Supplied passage:

★ ★ ★ ★

Reading Time: 9 minutes (Vassil, CC.)
Reading Time: 9 minutes

Hi and welcome back! I just realized that the blog’s heading straight toward its sixth anniversary!!! WOW! Where does the time fly? I wanted to take a quick detour to show you one of the two incidents that inspired me to begin blogging. This first incident involves a terrible Christian who trotted out a miserable little fantasy he called a parable. Today, I’ll show you a rundown of what parables are, why Christians’ parables generally suck, and how one of those Christians helped inspire me to begin blogging.

(Vassil, CC.)

Parables: A Primer.

parable is a metaphorical story told to illustrate a point. Parables bear some similarity to fables, which feature animals and inanimate characters, but they only center around humans. The three synoptic gospels contain varying numbers of them, but there are a dozen or so unique ones in total.1 In those three gospels, Jesus tells each parable to his followers.

Parables often relate some little story about everyday human life, offering at the end some pithy religious message about that story. If you think of them as being a bit like 17th-century political cartoons, you won’t be far off. They’re over-simplistic, with crude caricatures drawn to shoehorn their ideas into existence.

Christians almost always believe that Jesus tells parables in the gospels to illustrate some amazingly deep truth about the Jewish subcult he was trying to start.

But they’re wrong. I’m not sure how it’s even possible to be more wrong than they are here.

That’s not what parables are at all, the way I see it.

Why Jesus Used Parables.

Often, in my direct experience, these Christians think that parables provide illumination that plain instruction could not.

They think that because they haven’t actually used their reading-for-comprehension skills during their Bible studies. Jesus himself tells his followers exactly why he uses parables. He doesn’t do it to teach people. Nor does he do it to bring lofty, exalted topics down to earth so regular folks can understand them.

He uses parables to confuse the people he doesn’t want joining his mystery cult.

And he flat-out tells them so in Mark 4:33-34:

As soon as Jesus was alone with the Twelve and those around Him, they asked Him about the parable. He replied, “The mystery of the kingdom of God has been given to you, but to those on the outside, everything is expressed in parables, so that, ‘they may be ever seeing but never perceiving, and ever hearing but never understanding; otherwise they might turn and be forgiven.’”

Whoever wrote these stories didn’t care about teaching the huddled masses of the world. They didn’t care if anything in these stories made people “think,” as I saw one Christian claim. These aren’t koans, FFS. Jesus constantly gets weirdly peevish when his followers don’t understand his stories, in fact. (That confused me when I was Christian, but it sure doesn’t anymore. Of course he got upset!)

Parable creators wanted to weed out the undesirable riff-raff that they didn’t want to see reaching Heaven. Had Jesus spoken plainly, then everyone would have understood, and that defeated the whole point for him.

“Ears to Hear.”

Christianity itself possesses no really new or earth-shattering ideas. Instead, its creators picked and gathered ideas that were floating around that part of the world at that time. They based their new sect on Judaism, then borrowed some distinctly Hellenistic ideas gaining popularity like the notion of people’s souls existing eternally after their bodies have died (which is on our dance card). Then, those creators whizzed the two contradictory worldviews together with a jigger of ideas from the mystery religions that had been popular for a while already.

★ ★ ★ ★

Provided data:
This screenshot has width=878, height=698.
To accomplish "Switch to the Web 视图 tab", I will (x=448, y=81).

★ ★ ★ ★

Complete the following:
1. Reproduce the passage from the post on parables starting at "Parables often relate" and ending at "instruction could not.".
2. Render this sentence from the post on parables in Spanish: "Parables often relate some little story about everyday human life, offering at the end some pithy religious message about that story."
3. According to the post on parables, how do parables differ from fables?

Task-by-task outputs:
1.
Parables often relate some little story about everyday human life, offering at the end some pithy religious message about that story. If you think of them as being a bit like 17th-century political cartoons, you won’t be far off. They’re over-simplistic, with crude caricatures drawn to shoehorn their ideas into existence.

Christians almost always believe that Jesus tells parables in the gospels to illustrate some amazingly deep truth about the Jewish subcult he was trying to start.

But they’re wrong. I’m not sure how it’s even possible to be more wrong than they are here.

That’s not what parables are at all, the way I see it.

Why Jesus Used Parables.

Often, in my direct experience, these Christians think that parables provide illumination that plain instruction could not.

2. Las parábolas a menudo relatan alguna pequeña historia sobre la vida humana cotidiana y ofrecen al final algún mensaje religioso conciso sobre esa historia.

3. Fables feature animals and inanimate characters, while parables center only around humans.